Representatives with the Idaho Department of Education told House and Senate education committee members on Tuesday that they are revising the state's draft school accountability plan to make it more feasible for public schools to meet the newest benchmarks.

"It was decided that we had erred too high on the ambitious side and so we are going to revise the methodology," said Duncan Robb, chief policy adviser to state schools Superintendent Sherri Ybarra.

All states are required to submit plans in September under the 2015 federal Every Student Succeeds Act. U.S. Education Secretary Betsy DeVos will decide whether to accept or reject the plans. She has said her goal is state and local flexibility in education and indicated that she might use the process to advance school choice.

Robb said the department agreed to make changes to the draft plan after meeting with various education groups and lawmakers on Monday.

Currently, the draft plan seeks to slash the number of students who aren't 100 proficient in reading and math by half over the next six years.

In Idaho, 53 percent of all students were proficient in reading and language arts as of 2016. The plan would set a new goal of moving that baseline to more than 76 percent proficient by 2022.

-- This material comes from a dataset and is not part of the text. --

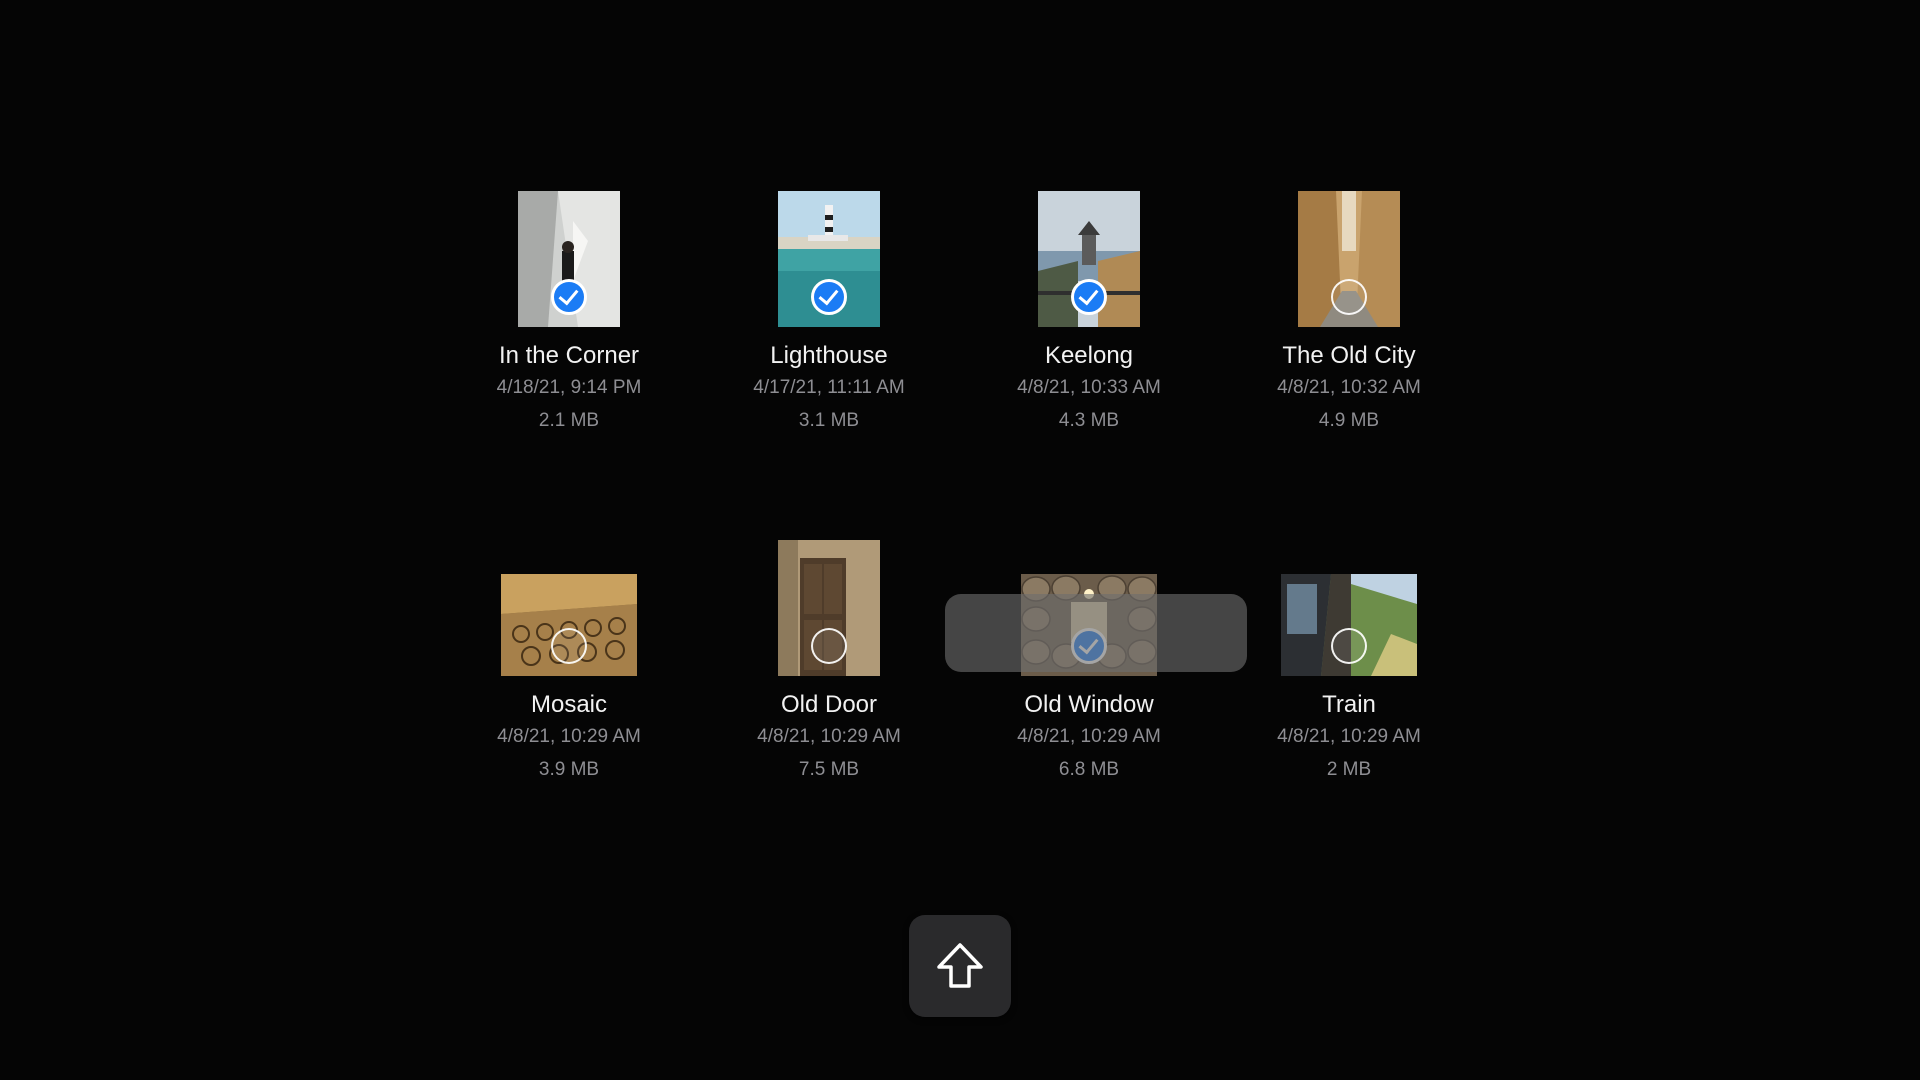 The width and height of the screenshot is (1920, 1080). I want to click on file-name: Mosaic, so click(569, 704).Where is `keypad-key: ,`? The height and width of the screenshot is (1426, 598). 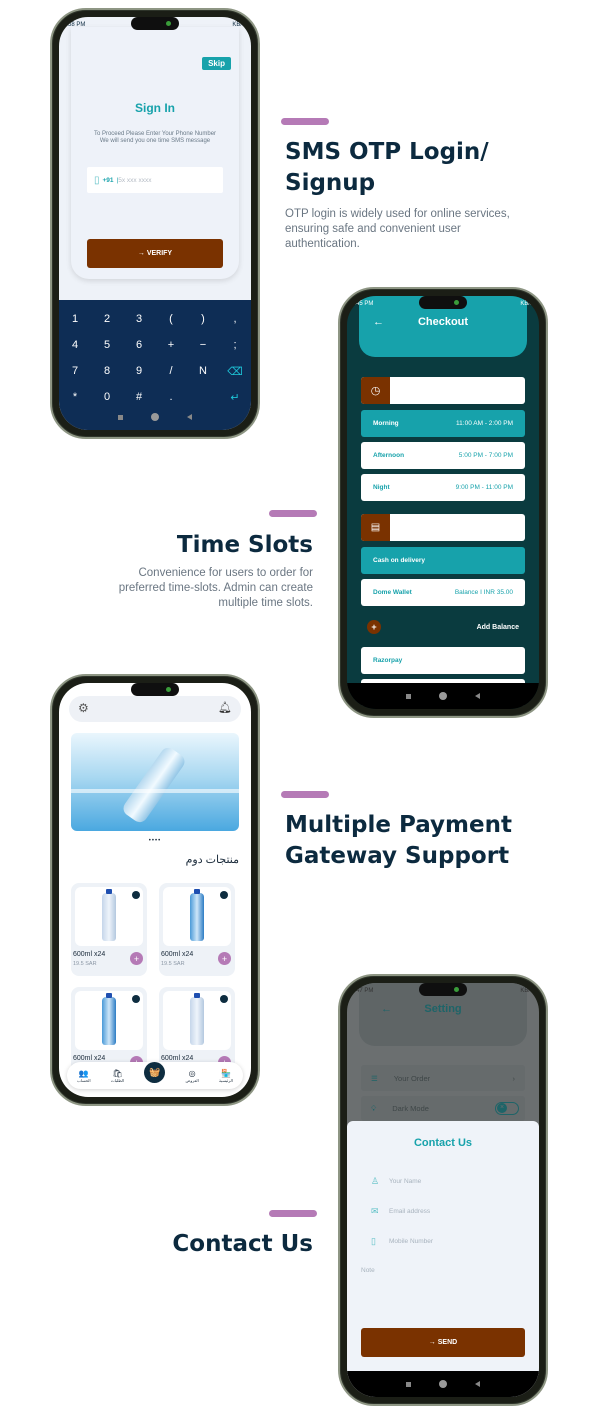
keypad-key: , is located at coordinates (235, 319).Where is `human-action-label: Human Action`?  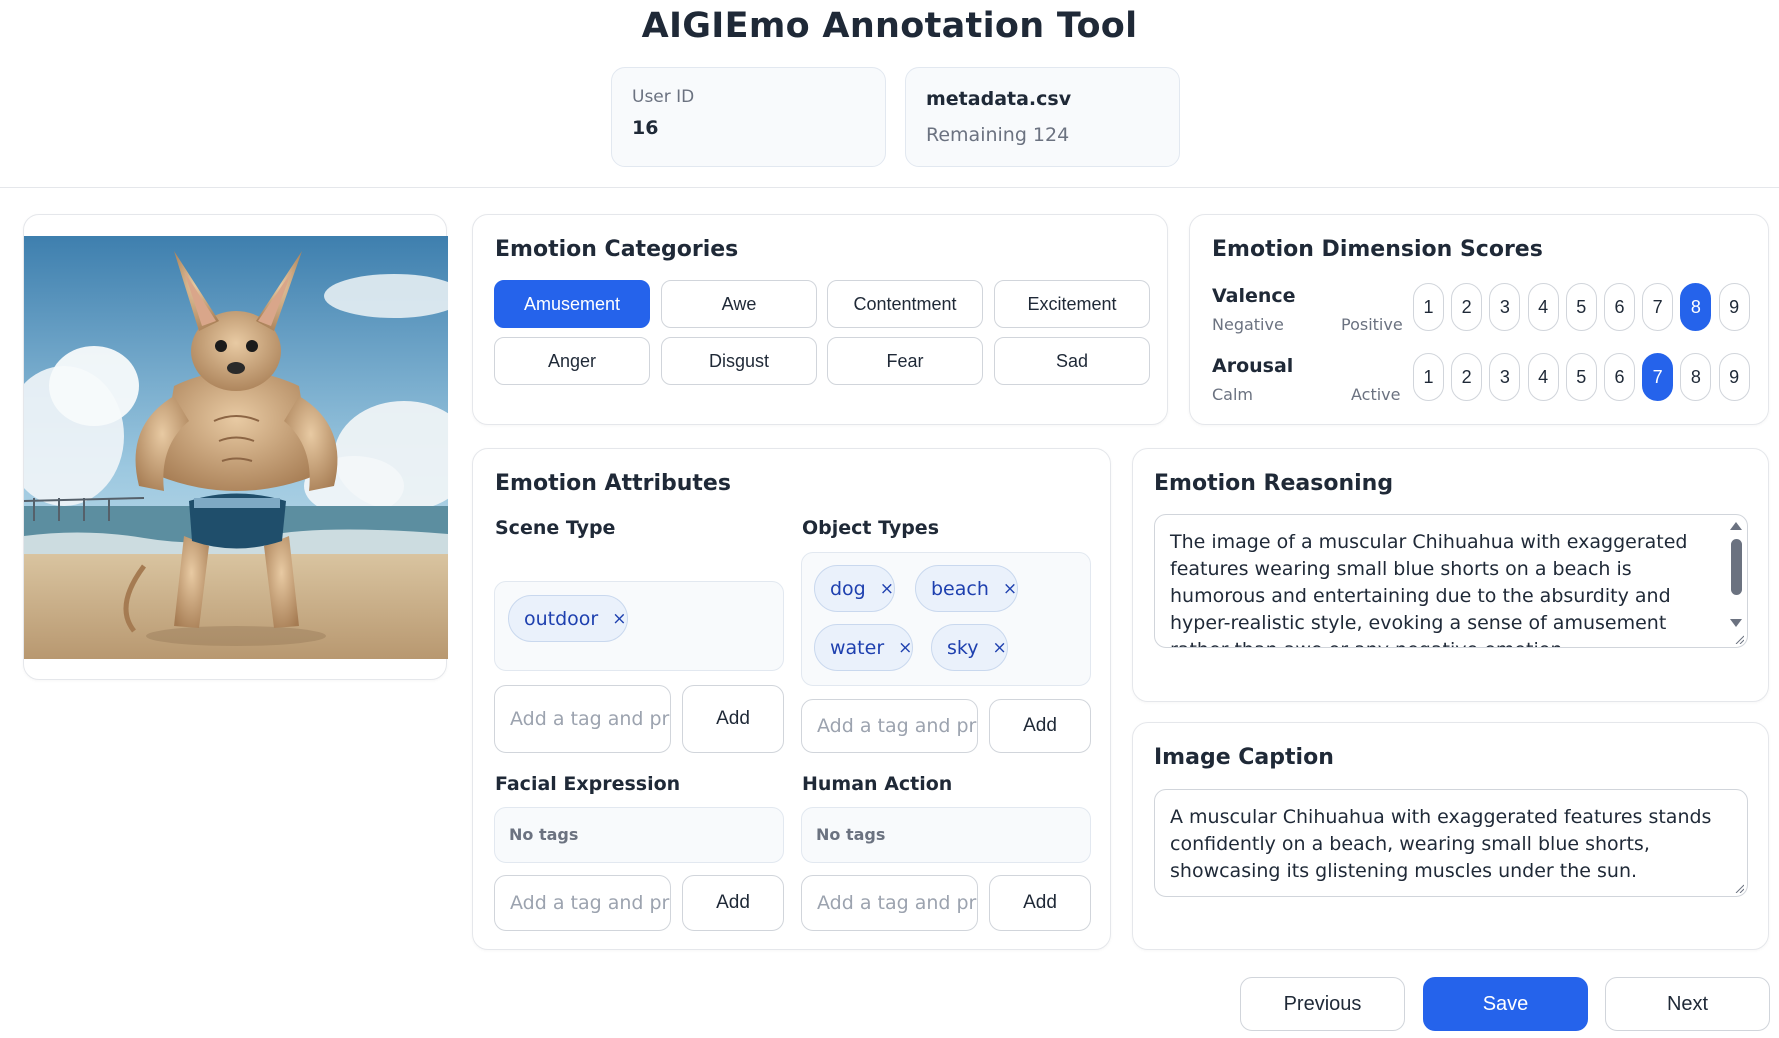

However, for certain student sub-groups, the goal became much more challenging. For example, just 15 percent of students with disabilities in 2016 were proficient in reading and language arts, as well as in mathematics. The plan would want to see that same group move up to roughly 58 percent proficiency in both categories by 2022.

For English learners, the current baseline in mathematics and reading and language arts hovers around 7 percent. The new goal would bump it up to 53.5 percent by 2022.

Republican state Rep. Ryan Kerby, of New Plymouth, described those goals as impossible.

"What we don't want to do is put schools in a situation where they almost certainly know they're not going to make it, and so you kind of dismiss the whole thing," Kerby said.

Robb said the department is now considering increasing the proficiency percentages in each sub-group by 3 percentages each year.

With the stakes so high, the education department has received increased scrutiny over its drafting process. Earlier this month, leaders from Idaho's largest teachers union and the Idaho School Boards Association sent a letter to Gov. C.L. "Butch" Otter that said they felt dismayed they had been excluded from developing the accountability plan. They stopped short of threatening a lawsuit, which has become a threat in other states.